From the line with "The image size is (1044, 835)." through the final line below, restate each line word for word and return nothing else.
------------
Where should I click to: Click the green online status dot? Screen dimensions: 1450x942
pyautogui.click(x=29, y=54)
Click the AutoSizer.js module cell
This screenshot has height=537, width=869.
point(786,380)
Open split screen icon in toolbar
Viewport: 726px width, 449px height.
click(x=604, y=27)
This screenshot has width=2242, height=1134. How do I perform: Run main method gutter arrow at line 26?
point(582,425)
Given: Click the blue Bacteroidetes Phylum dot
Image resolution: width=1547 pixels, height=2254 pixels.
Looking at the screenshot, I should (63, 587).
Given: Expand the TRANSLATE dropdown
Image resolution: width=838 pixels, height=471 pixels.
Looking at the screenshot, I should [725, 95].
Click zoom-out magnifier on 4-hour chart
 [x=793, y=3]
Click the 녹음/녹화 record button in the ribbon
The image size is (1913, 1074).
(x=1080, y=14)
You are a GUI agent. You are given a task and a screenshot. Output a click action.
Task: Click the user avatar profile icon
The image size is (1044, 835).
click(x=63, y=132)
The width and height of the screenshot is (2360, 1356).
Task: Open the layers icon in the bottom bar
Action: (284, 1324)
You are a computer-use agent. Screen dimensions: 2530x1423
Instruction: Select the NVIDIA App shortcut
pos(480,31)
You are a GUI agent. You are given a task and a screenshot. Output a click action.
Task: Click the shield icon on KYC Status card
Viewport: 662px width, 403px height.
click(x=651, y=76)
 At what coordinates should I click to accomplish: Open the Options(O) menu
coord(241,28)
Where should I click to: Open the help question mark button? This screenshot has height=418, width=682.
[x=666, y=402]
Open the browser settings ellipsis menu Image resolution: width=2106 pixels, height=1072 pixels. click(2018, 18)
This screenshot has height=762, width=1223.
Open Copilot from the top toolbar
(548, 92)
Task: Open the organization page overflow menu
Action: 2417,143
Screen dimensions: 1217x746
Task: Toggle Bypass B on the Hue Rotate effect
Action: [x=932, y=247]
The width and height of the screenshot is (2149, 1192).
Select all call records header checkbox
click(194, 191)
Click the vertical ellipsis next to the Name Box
------------
_Exercise response_
The image size is (1044, 835).
click(x=63, y=132)
The width and height of the screenshot is (2360, 1356).
Task: Open the layers icon in the bottom bar
Action: (284, 1324)
You are a computer-use agent. Screen dimensions: 2530x1423
Instruction: Select the NVIDIA App shortcut
pos(480,31)
You are a GUI agent. You are given a task and a screenshot. Output a click action.
Task: Click the shield icon on KYC Status card
Viewport: 662px width, 403px height.
click(x=651, y=76)
 At what coordinates should I click to accomplish: Open the Options(O) menu
coord(241,28)
Where should I click to: Open the help question mark button? This screenshot has height=418, width=682.
[x=666, y=402]
Open the browser settings ellipsis menu Image resolution: width=2106 pixels, height=1072 pixels. click(2018, 18)
This screenshot has height=762, width=1223.
Open Copilot from the top toolbar
(548, 92)
Task: Open the organization page overflow menu
Action: 2417,143
Screen dimensions: 1217x746
Task: Toggle Bypass B on the Hue Rotate effect
Action: [x=932, y=247]
The width and height of the screenshot is (2149, 1192).
Select all call records header checkbox
click(194, 191)
Click the vertical ellipsis next to the Name Box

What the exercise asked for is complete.